Laser Treatment Shines Light On Baldness
MINNEAPOLIS (WCCO) — It’s time to shed a little light on baldness — literally. It affects most men and a surprising number of women, as well.
But shine the right kind of light on the problem and you may grow a solution.
After battling a large brain tumor, Dr. Anita Buckler feels lucky to be alive. Six weeks of daily radiation treatments finally did the trick. But…
“It zapped my hair and they warned me it might not ever come back,” said Buckler.
On its own, it did not. But when Buckler agreed to be zapped again, this time by a low-energy laser, something amazing happened.
“Obviously, it was very, very successful,” Buckler said as she showed off her hair. “I am ecstatic about it!”
After a scalp biopsy showed she had some surviving follicles, Buckler spent half an hour a week under an array of over 100 laser diodes. Five months later she had a full head of growing hair.
“It’s about 90 percent effective to help people stop losing hair,” Dr. Robert Reese, who has made laser therapy a routine to follow-up care when a patient has a hair transplant.
He believes it stimulates better circulation in the scalp.
“I’ve seen very good results to kick-start early hair growth on patients that I’ve transplanted,” said Reese.

▶ STUDY QUESTIONS:
• A. Answer these questions from the laser baldness article, one per line:
(i) How many weeks of daily radiation treatments did Buckler receive?
(ii) How much time each week did she spend under the laser diodes?
(iii) What does Reese believe the laser stimulates?
• B. List every length of time that the laser baldness article gives.
• C. Pick up the laser baldness article after Reese's remark about kick-starting early hair growth, and continue it for a few sentences.
The material that comes next has no connection to the laser baldness article.

▶ DATASET CONTENT:
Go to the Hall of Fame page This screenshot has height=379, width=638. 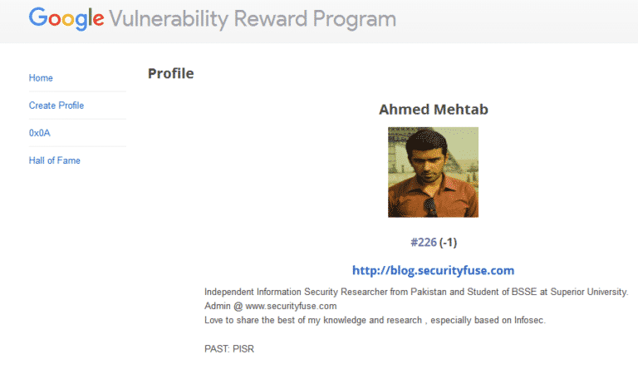tap(55, 160)
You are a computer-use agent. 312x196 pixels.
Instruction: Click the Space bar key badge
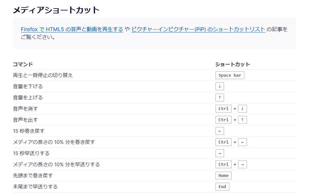tap(230, 75)
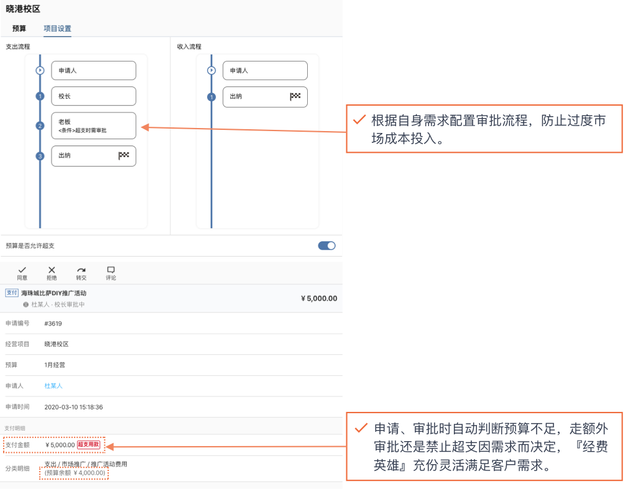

▶ RESPONSES BY TASK:
• A.
(i) Six weeks
(ii) Half an hour
(iii) Better circulation in the scalp

• B. Six weeks, half an hour, five months

• C.
A hair follicle is an organ, just like any other organ in our body, and to live it requires a blood supply.
The manufacturer of the laser treatment, Sunetics, recently added a laser paddle brush to its product list. Although it has just one-tenth the number of laser diodes, home use several times a week offers similar results.
The price tag of the brush is around $800.
Buckler said the value to her is priceless.
“For women, it’s really a big self-image thing,” she said. “It’s a modern medical miracle.”
Even Reese said Buckler’s results were incredible and not everyone will have such a dramatic outcome. Costs for the treatments can be as high as several hundred dollars per half-hour session.
Although Reese charges closer to $25 a pop for his patients who’ve had hair follicle transplant surgery.